133  Ещё есть благо, полное обманных,
        Пустых отрад, в котором нет того,
        В чем плод и корень благ, для счастья данных.

136  Любовь, чресчур алкавшая его,
        В трёх верхних кругах предаётся плачу;
        Но в чем её тройное естество,

139  Я умолчу, чтоб ты решил задачу».




Примечания

ЧИСТИЛИЩЕ

ПЕСНЬ СЕМНАДЦАТАЯ

Круг третий (окончание) — Круг четвёртый — Унылые

19–20. Жестокость той…— Прокна, чтобы отомстить своему мужу — фракийскому царю Терею, который изнасиловал её сестру Филомелу и вырезал у неё язык, убила своего сына Итиса и его мясом накормила отца (Метам., VI, 424–674). Прокна (по тому варианту мифа, которому следует Данте) была превращена в соловья, а Филомела — в ласточку (ср. Ч., IX, 13–15).

26–30. Распятый, гордый обликом, злодей…— Аман, приближённый персидского царя Артаксеркса, злобствуя на Мардохея, замыслил его повесить и истребить всех иудеев. Но царица Эсфирь, иудеянка, предотвратила его замысел, и царь велел повесить Амана на дереве, которое тот готовил для Мардохея (Библия).

34–39. В слезах предстала дева…— Лавина, или Лавиния (А., IV, 125; Р., VI, 3), дочь царя Лация, Латина, и Аматы. Отец просватал её за троянского вождя Энея, а мать хотела выдать за Турна, царя рутулов. Смотря на битву троянцев с рутулами и думая, что Турн убит, Амата «в мрачной ярости повесилась» (Эн., VII, 249–474; XII, 593–613).

68–69. «Beati pacifici» (лат.) — «Блаженны миротворцы».

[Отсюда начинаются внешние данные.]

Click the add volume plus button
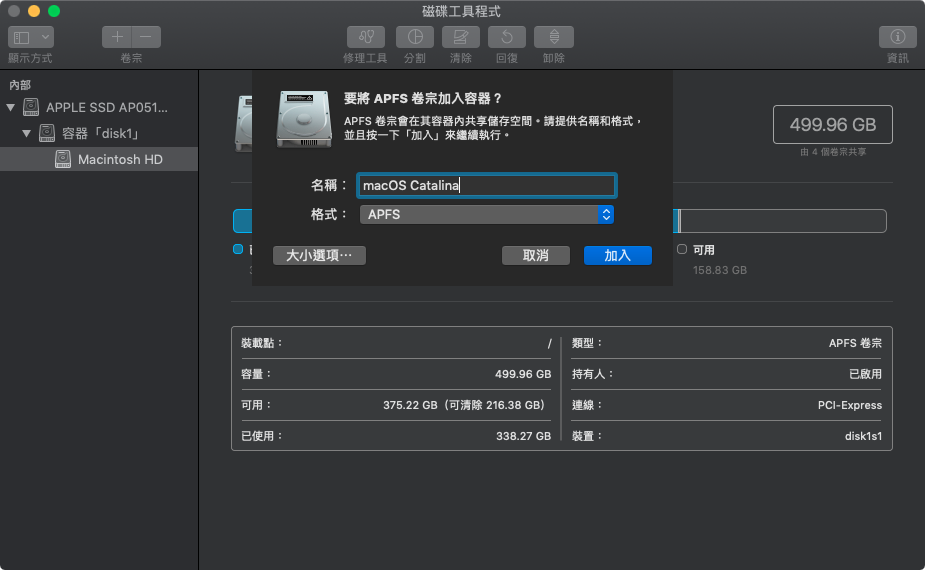Image resolution: width=925 pixels, height=570 pixels. click(x=117, y=37)
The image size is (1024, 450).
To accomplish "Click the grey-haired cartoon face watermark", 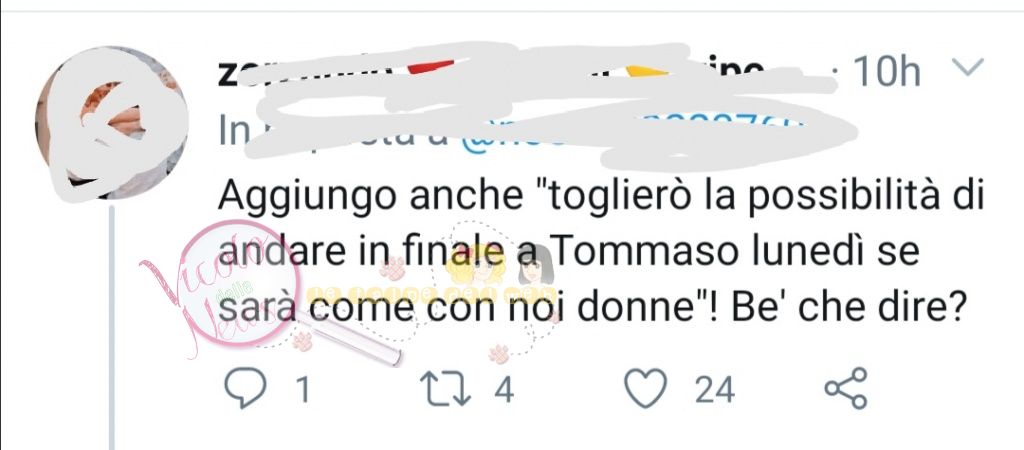I will tap(536, 268).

91–139. Вергилий излагает учение о любви как об источнике всякого добра и зла и поясняет градацию кругов Чистилища: круги I, II, III — любовь к «чужому злу», то есть зложелательство (гордость, зависть, гнев); круг IV — недостаточная любовь к истинному благу (уныние); круги V, VI, VII — чрезмерная любовь к ложным благам (корыстолюбие, чревоугодие, сладострастие).

94. Природная любовь — это естественное стремление тварей (будь то первичное вещество, растение, животное или человек) к тому, что для них благотворно («Пир», III, 3). Она никогда не ошибается в выборе цели.

110. Первая сущность — бог.

114. В вашем иле — то есть на земле.